Art brings light
“Science will get us out of this, but art will get us through it.” —Mo Willems
In a television interview, Mo Willems, author of books for children and winner of six Emmy Awards for his work on Sesame Street, offered the above insight about our pandemic.
The magic of the great artists, poets, storytellers and cartoonists is that they remind us of the truth that a good picture is worth a thousand words.
I go to only two cartoons in the “funny papers” any more. Both, usually because they warrant it, share the funny front page with Blondie, Dagwood and Charlie Brown.

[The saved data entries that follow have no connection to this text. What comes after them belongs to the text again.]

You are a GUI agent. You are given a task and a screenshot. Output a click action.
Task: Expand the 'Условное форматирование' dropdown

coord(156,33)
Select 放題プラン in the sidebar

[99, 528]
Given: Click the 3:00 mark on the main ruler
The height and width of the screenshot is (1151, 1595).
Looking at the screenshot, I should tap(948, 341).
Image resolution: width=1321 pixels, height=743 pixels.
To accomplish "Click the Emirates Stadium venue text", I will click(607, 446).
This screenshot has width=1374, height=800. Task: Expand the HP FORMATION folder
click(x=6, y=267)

Several Sundays ago, both cartoons got to me. The first was Mark Tatulli’s “Lio.” Lio lives with his father, monsters, aliens and other creatures. Each story is almost all visual, with few or no words. In the first frame, Lio was casually walking down a sidewalk. In the second and third frames, a giant monster, mouth agape, approached Lio. The fourth frame was total darkness. In the fifth frame, Lio was walking inside an esophagus or intestine-like pink tunnel. The final frame featured Lio staring at a sign on the tunnel’s wall with a drawing of a house with three words underneath: “Shelter in Place.”
How like our quarantine; how like Jonah’s incarceration inside the belly of the beast.
Ex-lawyer Stephan Pastis created “Pearls before Swine.” His cast of characters includes Pig, Rat, Zebra, Goat and several crocodiles. In this story, Pig reads a list of “Things I Want in 2019,” like a 60-inch TV plus five other items. In the last frame, Pig had scratched out 2019 and made it 2020, scratched out everything on his 2019 list and replaced it with two words in all caps: MY HEALTH.